Probably the worst review came from Clement Crisp, the critic who had singled out Wheeldon 22 years ago for his “buoyant spark” and in the past counted Wheeldon among his small list of “life-enhancing” choreographers. In the Financial Times, Crisp professed himself fiercely disappointed by a “relentlessly pauperish show, its manner anxious, its costuming singularly hideous, its effects small-scale and morose. Will this bring in the new audience Wheeldon seeks? I incline to doubt.”

“Vail was our innocent time,” Wheeldon said last week, a note of weariness in his voice. He was worn down and running a fever thanks to the exhausting rehearsal schedule leading up to the City Center debut. “It was the time before we were judged. It was a wonderful supportive audience and a great creative coming together. Now, the heat is on. If the expectations weren’t so high, the pressure would be much less.”

It has been a hard lesson in image management. Wheeldon, who had set the bar high with his initial proclamations, now seemed to want to ratchet it down a bit. The invitation to next week’s inaugural gala at City Center includes some cautionary thoughts: “My fear is that some people may be expecting too much from us in the beginning. My vision is something that may not be fulfilled for five or six years … Dreams take time.”

I asked about the Crisp review.

“Over the years, Clement has been very supportive and completely destructive,” Wheeldon said. “I don’t think that it is easy for Clement to review contemporary work in his mid-eighties.”

I said I thought he was 76.

“Well he’s almost in his mid-eighties. It’s a different generation. He was brought up on Fontaine and Nureyev and the Royal Ballet. He has very different standards. He’s a very funny writer, but it’s become just about that rather than really looking at work. The only thing that really bothered me was the crack about reconsidering what a younger audience would want. I honestly think I know more about what my generation would like to see.”

He sighed. “We’ll continue regardless of Clement.”

The ability to withstand criticism is surely another of the elements of a successful ballet company. City Ballet might not exist if Balanchine had taken the New York Times dance critic John Martin to heart when he said that the nascent organization that had mounted Serenade on the Warburg lawn should “get rid of Balanchine … and hire a good American dance man.”

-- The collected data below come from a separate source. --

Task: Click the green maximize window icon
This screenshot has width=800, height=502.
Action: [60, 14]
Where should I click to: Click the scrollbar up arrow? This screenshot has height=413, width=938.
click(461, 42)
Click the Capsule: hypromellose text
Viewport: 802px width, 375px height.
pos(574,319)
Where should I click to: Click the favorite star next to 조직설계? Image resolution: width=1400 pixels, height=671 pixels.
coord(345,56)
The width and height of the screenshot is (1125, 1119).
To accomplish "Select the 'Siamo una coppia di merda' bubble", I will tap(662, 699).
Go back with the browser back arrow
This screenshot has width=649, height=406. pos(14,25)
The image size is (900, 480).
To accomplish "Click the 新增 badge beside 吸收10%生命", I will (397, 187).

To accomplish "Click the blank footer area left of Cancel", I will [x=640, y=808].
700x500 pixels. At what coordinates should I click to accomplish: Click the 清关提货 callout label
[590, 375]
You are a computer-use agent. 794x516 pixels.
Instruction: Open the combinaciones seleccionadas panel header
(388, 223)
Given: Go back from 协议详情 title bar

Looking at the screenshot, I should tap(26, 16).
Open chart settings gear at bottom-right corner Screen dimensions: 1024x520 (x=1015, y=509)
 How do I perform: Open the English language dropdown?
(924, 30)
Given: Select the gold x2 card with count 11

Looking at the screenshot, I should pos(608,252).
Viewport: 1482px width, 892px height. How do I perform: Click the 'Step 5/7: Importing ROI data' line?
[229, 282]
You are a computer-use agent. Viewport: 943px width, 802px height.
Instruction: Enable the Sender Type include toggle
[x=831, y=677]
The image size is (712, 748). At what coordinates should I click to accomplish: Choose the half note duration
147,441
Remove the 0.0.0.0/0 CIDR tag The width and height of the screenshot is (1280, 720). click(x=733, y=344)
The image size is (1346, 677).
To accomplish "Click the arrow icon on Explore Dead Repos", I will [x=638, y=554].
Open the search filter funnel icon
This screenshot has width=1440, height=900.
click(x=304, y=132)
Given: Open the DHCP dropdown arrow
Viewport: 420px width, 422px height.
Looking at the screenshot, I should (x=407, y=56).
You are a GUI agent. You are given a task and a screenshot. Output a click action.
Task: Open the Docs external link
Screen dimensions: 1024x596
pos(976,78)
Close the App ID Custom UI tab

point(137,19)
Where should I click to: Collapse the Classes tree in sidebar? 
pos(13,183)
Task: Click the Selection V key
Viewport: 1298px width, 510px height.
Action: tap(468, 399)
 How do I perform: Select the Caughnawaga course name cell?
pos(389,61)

For Wheeldon it is an article of faith that the process is as significant as the final product. Much of what he wants to do with Morphoses is change how dances are made. “The last three or four months have been incredibly enriching in this respect,” he said. “My dancers felt they were part of the creative process, part of the vision. It’s easy to not feel this way when you’re in a big company. Even the critics who didn’t like some of the pieces could see that the dancing was extraordinary. It made me feel really good about my philosophy.”

This resolve is more important to Lopez than a couple of bad reviews. “I think there was a question in Chris’s mind whether it was possible to have a company,” she said. “Not just a gig, or a pickup group, but a real company. I think when he saw how everyone danced in Vail, and how they came together and grew, it cleared him of any lingering ambivalence. The bug bit him. He knows he could close the door and go choreograph anywhere in the world. But that would be a disappointment to him now.”

The company has made at least one major change in the wake of the London performances: Chagall, the parrot, has been moved out of the dining room, where he will not be able to interfere with important phone calls or indulge in various other counterrevolutionary acts. The future of ballet was too important to let it be sabotaged by a parrot.